Europa centrale e orientale

La Relazione analizza inoltre in profondità lo stato del dialogo sociale in Europa centrale e orientale. Benché esista una grande diversità tra i Paesi di questa area, essi presentano tutti, ad eccezione della Slovenia, istituzioni di relazioni industriali fragili e frammentate. Alcune riforme pregiudicano effettivamente il coinvolgimento delle parti sociali nell’introduzione dei cambiamenti. La Relazione dimostra che la rivitalizzazione dei sistemi nazionali di relazioni industriali al fine di promuovere e ripristinare il consenso è indispensabile per garantire la sostenibilità a lungo termine delle riforme economiche e sociali in atto.

Nella Relazione sono state esaminate altre questioni, in particolare il coinvolgimento delle parti sociali nella riforma del regime di disoccupazione e pensionistico e nella transizione verso un’economia più sostenibile e meno dipendente dai combustibili fossili.
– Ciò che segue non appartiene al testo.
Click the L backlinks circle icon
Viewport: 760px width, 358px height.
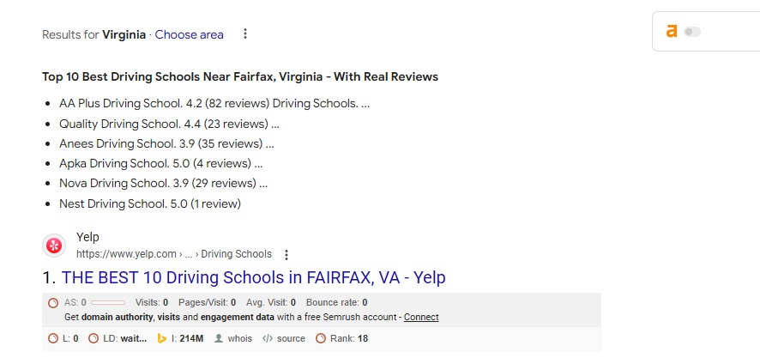53,339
Mentre in Paesi come il Belgio, la Francia, i Paesi Bassi e la Spagna i sindacati hanno partecipato al processo di riforma pensionistica, in altri il ruolo delle parti sociali è stato minimo, il che ha generato conflitti. Per quanto riguarda il cambiamento climatico, la Relazione rileva che le attività delle parti sociali in questo settore si intensificano.

Informazioni: http://ec.europa.eu/social/main.jsp?catI d=329&langId=en

BOLLETINO TRIMESTRALE: SITUAZIONE SOCIALE DETERIORATA


Continuano ad aumentare le divergenze tra gli Stati membri dell’Ue, con mercati del lavoro segnati da una crescente disoccupazione e pesanti sfide sociali da affrontare, mentre la situazione di molte famiglie e dei giovani in particolare si è nettamente deteriorata. Questo il preoccupante bilancio contenuto nell’edizione di marzo del bollettino europeo trimestrale “Eu Employment and Social Situation QuarterlyReview”, che fornisce una panoramica degli sviluppi del mercato europeo del lavoro e della situazione sociale nell’Unione europea, sulla base dei più recenti dati disponibili.

L’occupazione è in netta diminuzione dalla metà del 2011, con sviluppi positivi evidenti solo nel lavoro a tempo parziale. La disoccupazione è aumentata ulteriormente nel gennaio 2013, in particolare nella zona euro, con un numero di disoccupati che ha superato abbondantemente i 26 milioni nell’intera Unione e quasi un giovane su quattro senza lavoro tra quelli economicamente attivi.

L’edizione di marzo di “QuarterlyReview” mette in evidenza gli effetti che i recenti tagli alla spesa pubblica hanno avuto sulla situazione occupazionale e sociale in un certo numero di Stati membri. L’inasprimento fiscale ha interessato anche l’occupazione in modo diretto (pubblico impiego) e indiretto (domanda aggregata). La modifica dei sistemi fiscali e previdenziali e i tagli nei salari del settore pubblico hanno portato a significative riduzioni del livello dei redditi reali delle famiglie, mettendo una pesante pressione sulle condizioni di vita delle famiglie a basso reddito.